Saturday, September 10, 2011

Ngatemi Tak Punya Ongkos, Tumor Dibiarkan Bengkak 25 Kg

Kondisi memprihatinkan dialami Ngatemi, warga RT 7 RW 8 Dukuh Sebeduk, Desa Tengguli, Kecamatan Bangsri, Jepara.

Ibu satu anak itu menderita penyakit tumor di perut sejak sekitar 12 tahun lalu. Sekarang penyakitnya terus membesar dengan berat sekitar 25 kilogram.

Dengan kondisi itu, Ngatemi tak bisa berbuat banyak karena untuk berjalan sepuluh meter saja pinggangnya sudah tak mampu menahan beban itu.

Awalnya, Ngatemi merasa sakit perut seperti orang menstruasi. Menyadari ada yang janggal, dia lantas mendatangi tukang pijat dan disarankan untuk memeriksakan ke dokter. Sebab ketika dipijat, ada benjolan di dalam perut.


”Saya periksa ke RSU Kartini dan diberitahu ada tumor di perut. Harus dioperasi. Biayanya besar. Karena tidak punya dana, saya tidak operasi sampai sekarang,” ucapnya.

Setelah itu, Ngatemi terus beraktivitas seperti biasa dengan berjualan sayur ke Pasar Bangsri dan Mlonggo. Aktivitas itu terus dilakukannya hingga sekitar tahun ketiga saat tumor di perutnya semakin besar dan membuatnya tak lagi bisa beraktivitas.

”Rasanya sangat sakit,” ucapnya. ”Sehari-hari saya minum jamu pahitan dari sambiroto dan mahoni,” imbuhnya.

Tak hanya kondisi Ngatemi yang butuh perhatian. Suaminya, Kasman (70) sudah enam bulan ini hanya bisa tiduran karena menderita penyakit paru-paru parah. Kondisi itu membuat Kasman tak lagi bisa berkomunikasi dengan baik.

## INFORMASI
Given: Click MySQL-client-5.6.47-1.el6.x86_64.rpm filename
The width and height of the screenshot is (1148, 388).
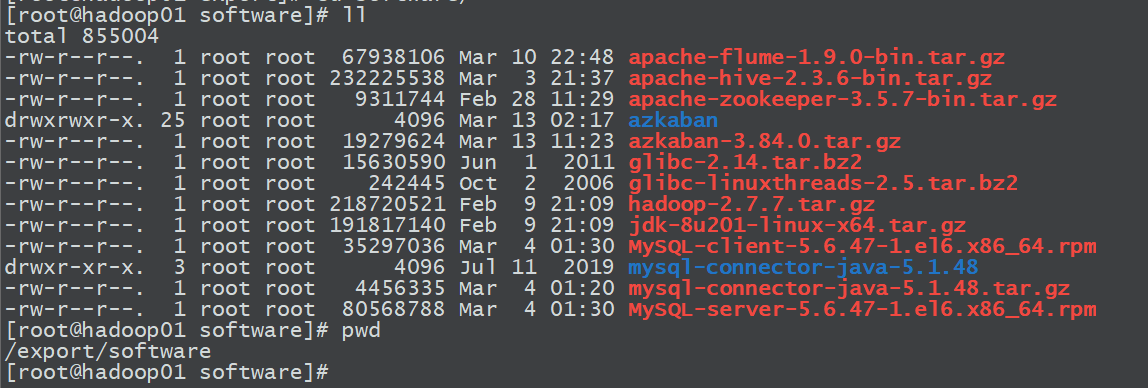Looking at the screenshot, I should (862, 246).

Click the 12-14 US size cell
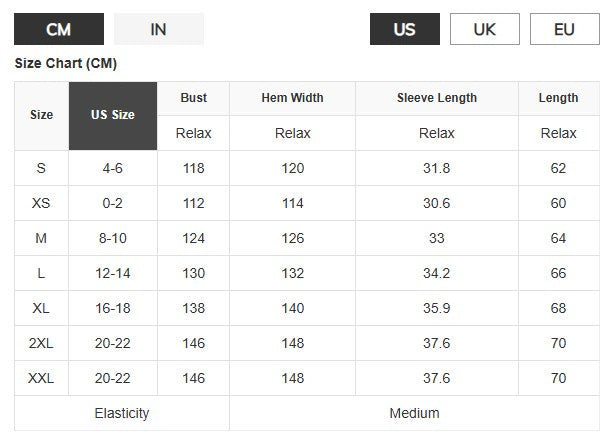click(113, 273)
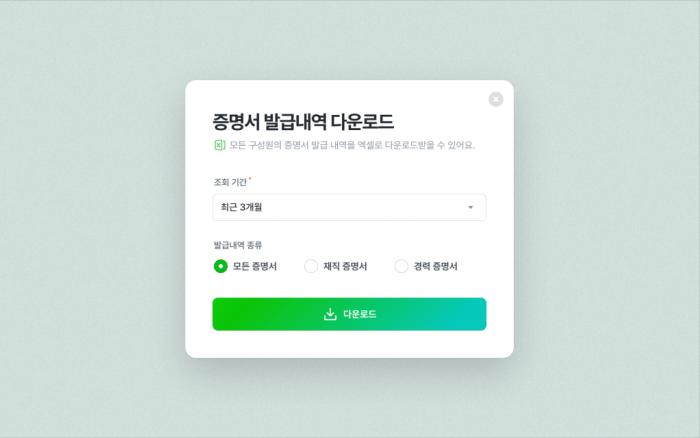Expand the 조회 기간 dropdown arrow
700x438 pixels.
470,207
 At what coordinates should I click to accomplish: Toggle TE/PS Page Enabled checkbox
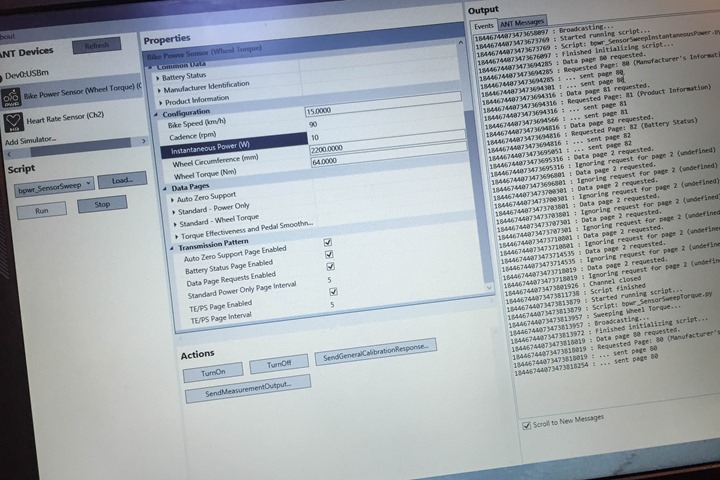331,292
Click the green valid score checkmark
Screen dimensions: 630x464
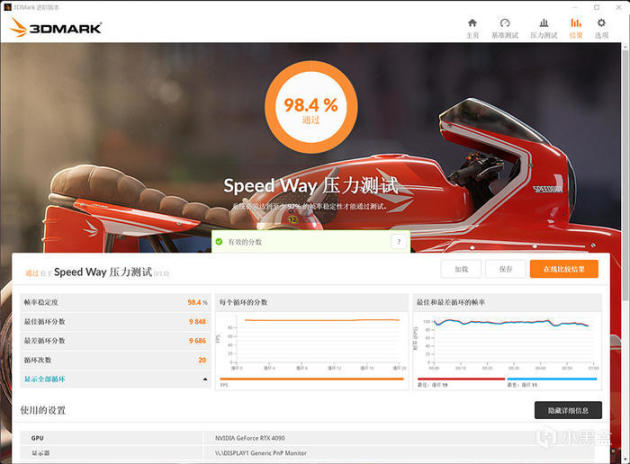(219, 241)
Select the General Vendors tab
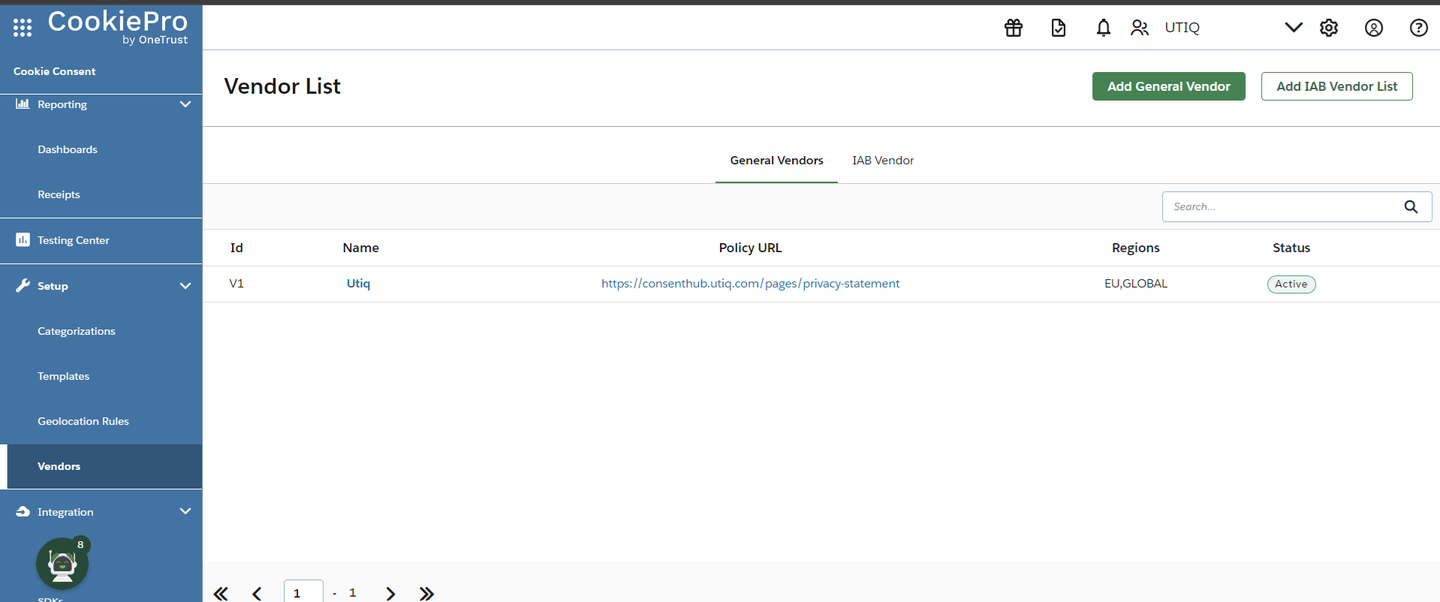Screen dimensions: 1440x602 [776, 160]
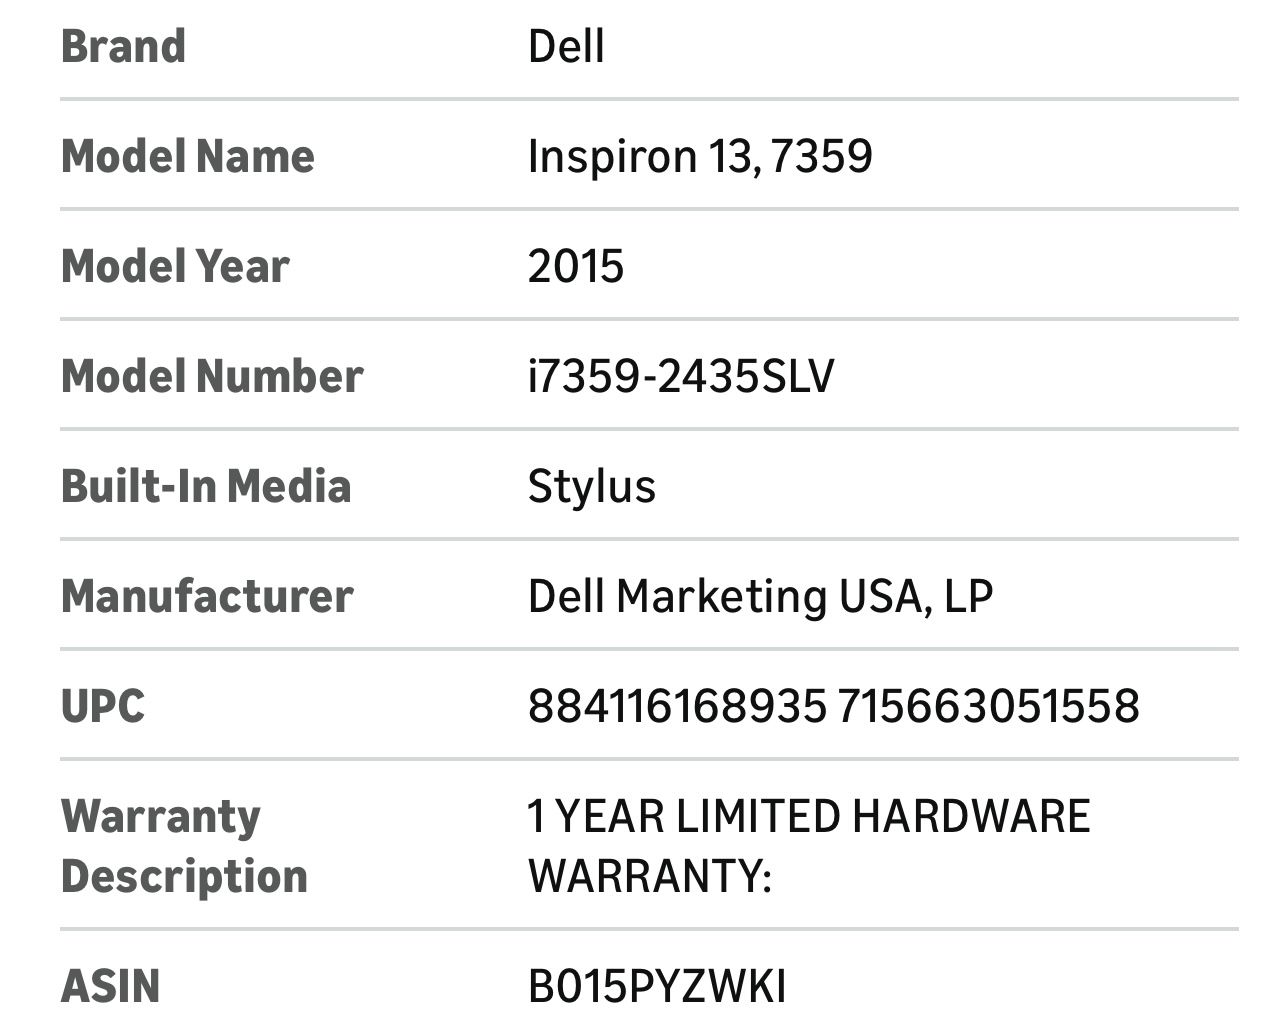Click the Built-In Media label

[x=206, y=486]
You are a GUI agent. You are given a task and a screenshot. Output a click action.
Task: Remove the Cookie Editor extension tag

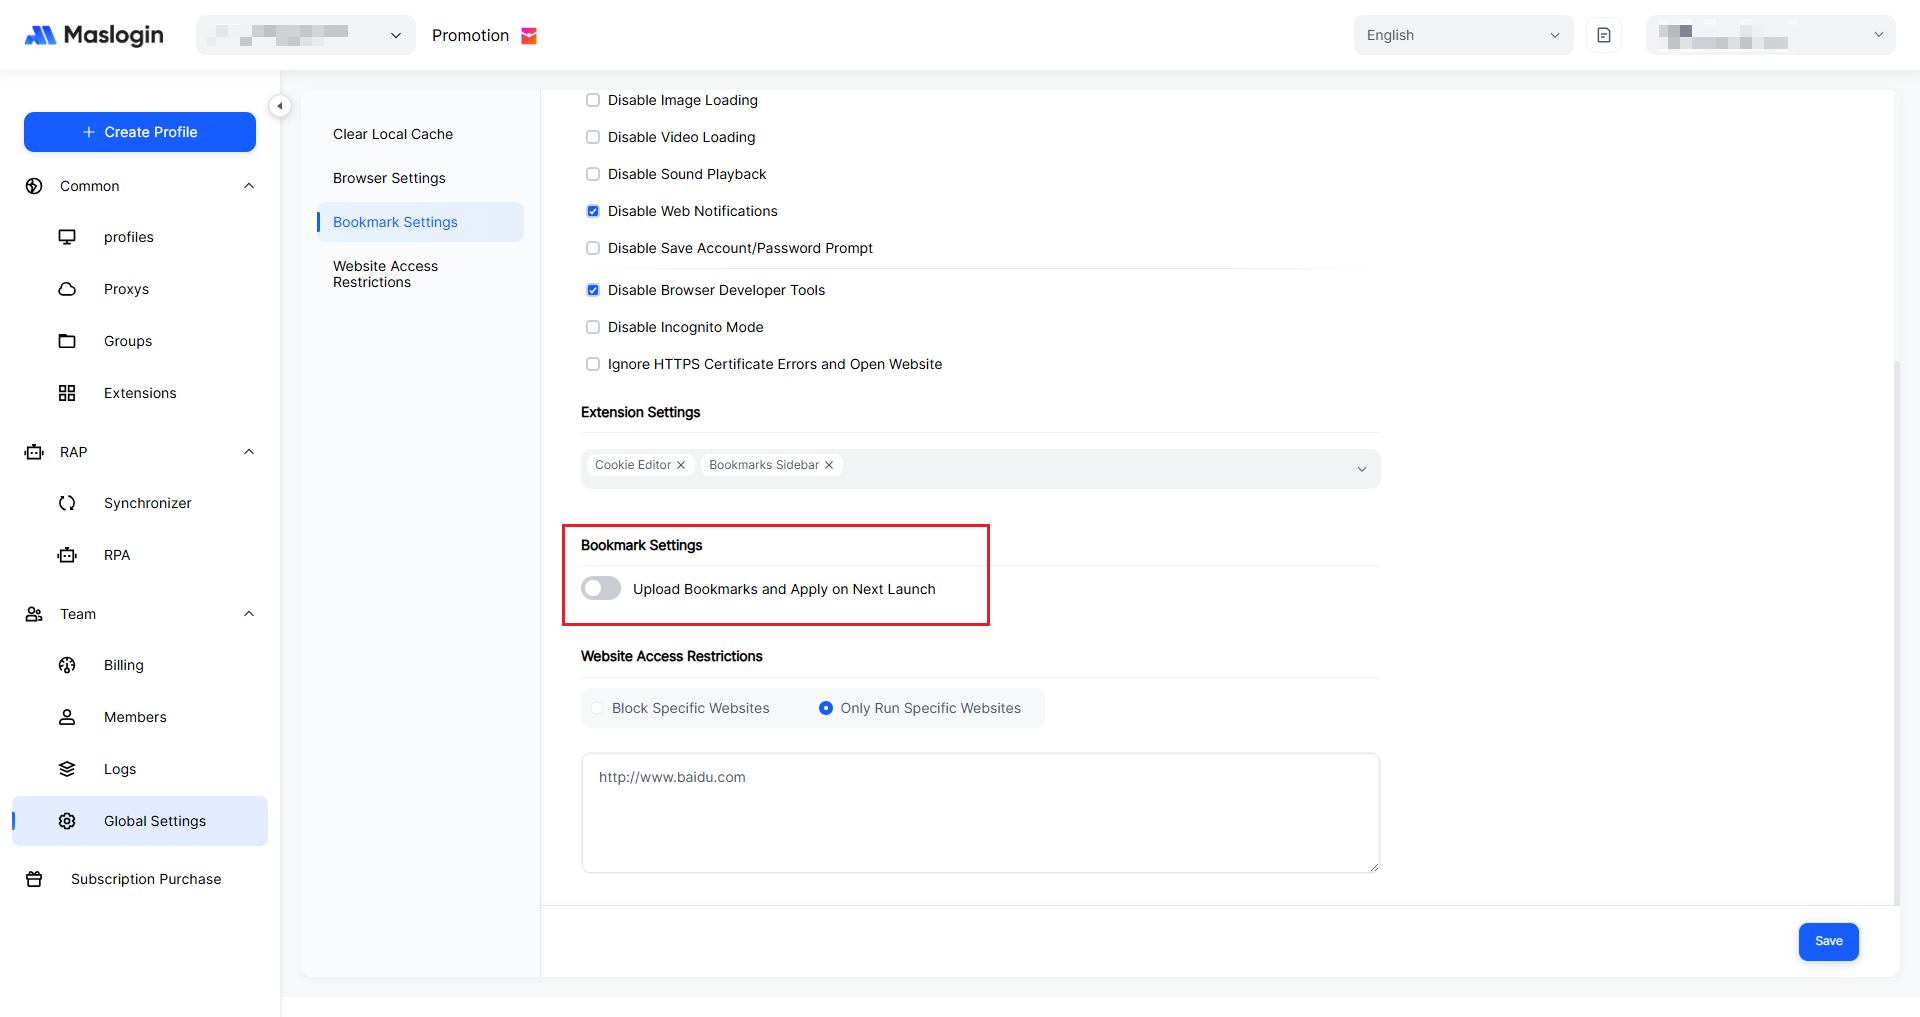pos(681,465)
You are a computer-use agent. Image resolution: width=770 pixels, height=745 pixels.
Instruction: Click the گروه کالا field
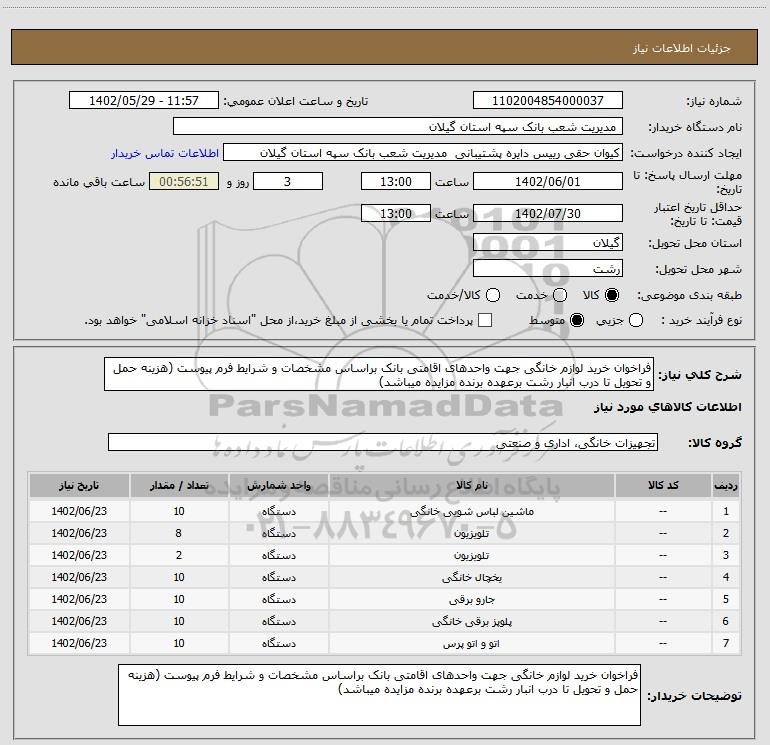(x=382, y=442)
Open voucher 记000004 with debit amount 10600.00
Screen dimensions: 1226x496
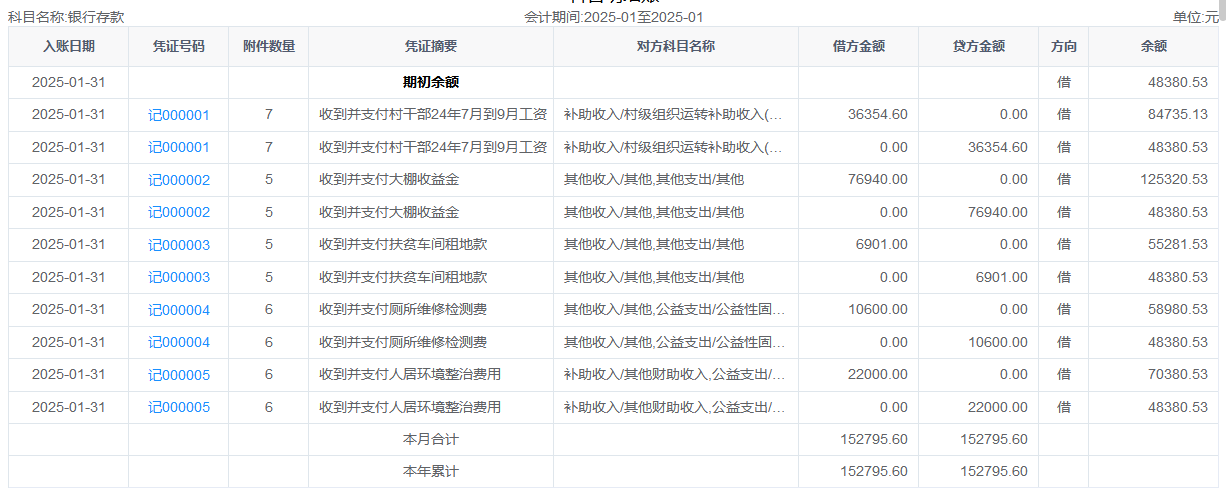[179, 310]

## SOAL
Lanjutkan berita tentang tumor perut yang diderita Ngatemi, dimulai setelah kalimat terakhir yang tercantum.

## JAWABAN SOAL
Napas Kasman terdengar berat dan tak mampu berbicara ketika diajak komunikasi.

”Suami saya kerjanya serabutan, mengumpulkan ranting-ranting pohon untuk dijual kepada tetangga. Hasilnya untuk membiayai sakit saya. Sekarang sudah tidak bisa apa-apa lagi.”

Butuh Bantuan
Kepahitan Ngatemi tak hanya sampai di situ. Selain suami sakit, dia masih harus merawat ibunya, Mbah Sarigi, yang sudah berusia 90 tahun.

Kini, Ngatemi hanya bisa pasrah. Belum ada uluran bantuan untuk melakukan operasi. Meski demikian, Ngatemi memiliki asa untuk sembuh.

Untuk bertahan hidup, dia tak mau menyerah. Ngatemi berjualan di rumah untuk memenuhi kebutuhan tetangga. Meski dalam prakteknya pembeli lebih sering melayani sendiri untuk mengambil barang yang dipilih.
”Jualan sekadarnya.

Untuk kulakan saya titip tetangga yang ke pasar. Dari jualan ini sehari bisa dapat Rp 10 ribu, habis untuk kebutuhan hidup,” ujarnya.

Ngatemi sudah merelakan sekapling tanahnya seukuran 12x6 meter hanya dengan harga Rp 2 juta. Dia juga berupaya menjual tanah lainnya, tapi belum ada kecocokan harga.

”Pembeli pengin beli seluruhnya, termasuk rumah saya dengan harga Rp 10 juta. Saya tidak jual,” jelasnya.
Beruntung, adiknya, Sulkhan (45), tinggal tak jauh dari mereka.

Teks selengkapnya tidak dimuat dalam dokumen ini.